You are compelled to read this. You can’t look away
Walmart Phoebe Briidgers, Opinion Editor
Let’s be real: music kids have always been…odd. There’s something so unreachable about them, with their constant gabbering about tri-tones and tuning. Don’t even get me started on Tchaikovsky’s affair with his nephew. Bottom line: musicians are weird. Strange. Straight up freakish.
Up until recently, it’s always been thought that they were regular, run of the mill high school characters. However, on March 15, during the spring orchestra concert, the weirdness took on a whole new level.
I arrived at Barnum at 6:30, ready to sit through the lengthy ordeal I was assigned to review. The concert proceeded as usual: the lower orchestras clambered onto the stage, churning out short, peppy pieces inspired by the typical themes (lullabies, Spanish dances, fantasy). Note: I’m going to talk a lot of trash about the orchestra due to the experience I had at the concert.
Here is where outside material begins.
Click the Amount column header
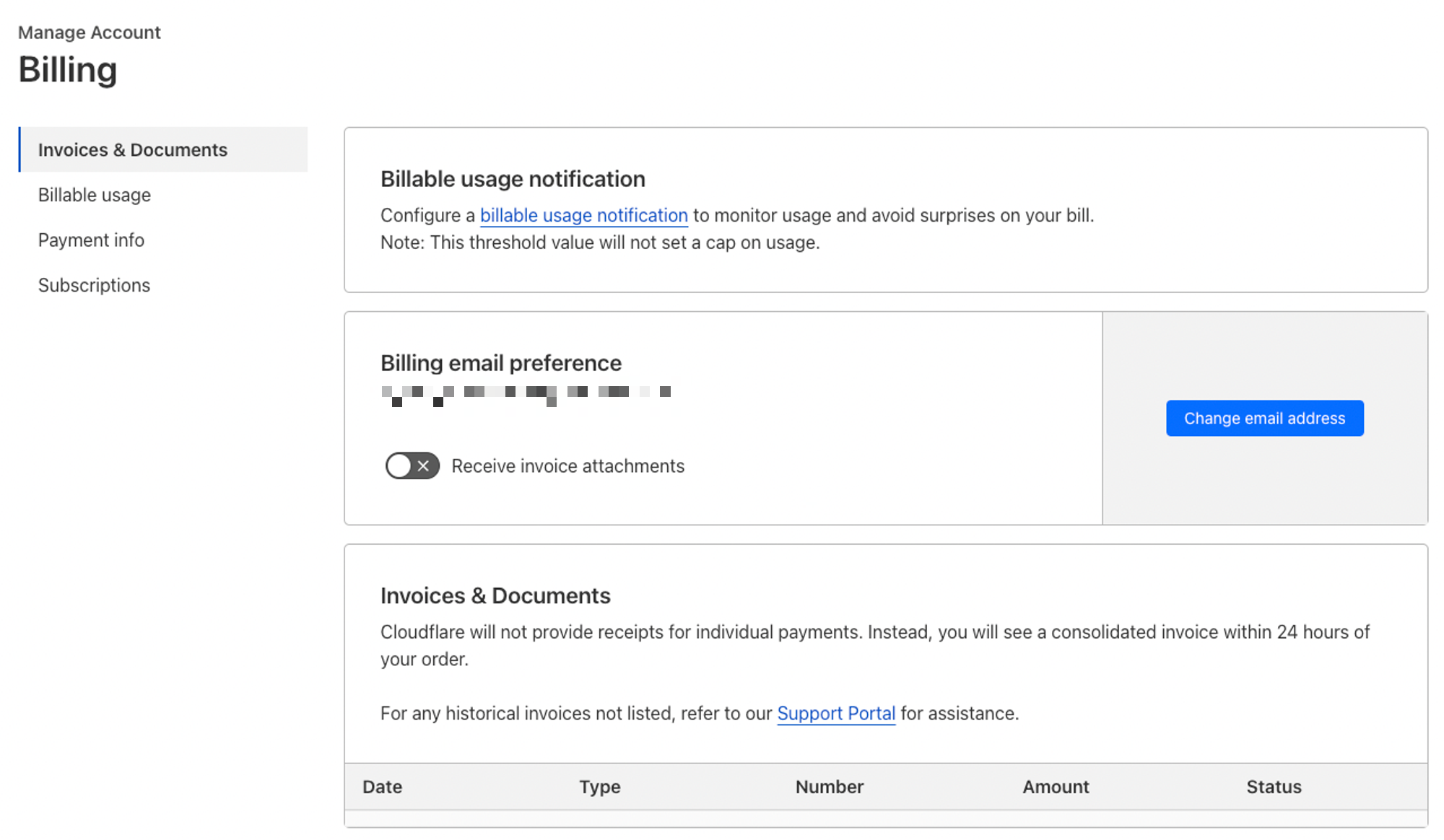Viewport: 1444px width, 840px height. point(1056,787)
However, I will say this: these students work hard, and it shows. Even though not all of the groups had the most advanced players, each one was a joy to hear. That is, until Symphony mounted the stage.
The program for Symphony was exciting, as always. Shostakovich and Dvorak were both featured. Straight away, I noticed something odd about the performance. As the music crescendoed, so did Mr. Aiello’s forceful breathing. Even from my seat high in the mezzanine, I could hear him grunting and huffing along with the booming of the timpani. He was certainly into it, I’ll give him that. But what a distraction it was! His percussive airwaves were so loud they pulled me completely out of Dvorak. They reverberated through my skull, they were all I could hear.
While I sat and cringed at Aiello’s unnaturally rhythmic hyperventilation, I began to notice something strange about my fellow audience members. Five minutes ago, the seats were filled with the subtle movements of people who had been sitting too long- a woman thumbing through the program, a young boy kicking the chair in front of him. Now, everyone sat stock-straight in their seats, utterly motionless.
Suddenly, a woman sitting towards the front made her way to the aisle. For a moment, she stood still, her eyes transfixed on the stage. Suddenly, her body jerked, and she kicked her leg up high in the air. She was a flurry of motion! She dropped it like it was hot, she shook her tuckus and fell into the splits. Soon the rest of the audience joined her. Butts were shimmying, knees were bending, and suddenly I realized what was happening. The audience was doing the Wet A*s P*ssy (WAP) to classical music.
I ran from the theater, utterly terrified at the prospect that I, too, would be shakin’ my thang. I got home and immediately crumpled to the floor, absolutely shocked by what I had witnessed.
The following day, I ran into the principal of the cello section, Lorelei Deutsch (’23). Deutsch explained the situation to me in great detail.
“Orchestra enrollment is falling, and frankly we sound like crap. We figured anyone who didn’t want to be forced to do vulgar TikTok dances would join the orchestra,” Deutsch said.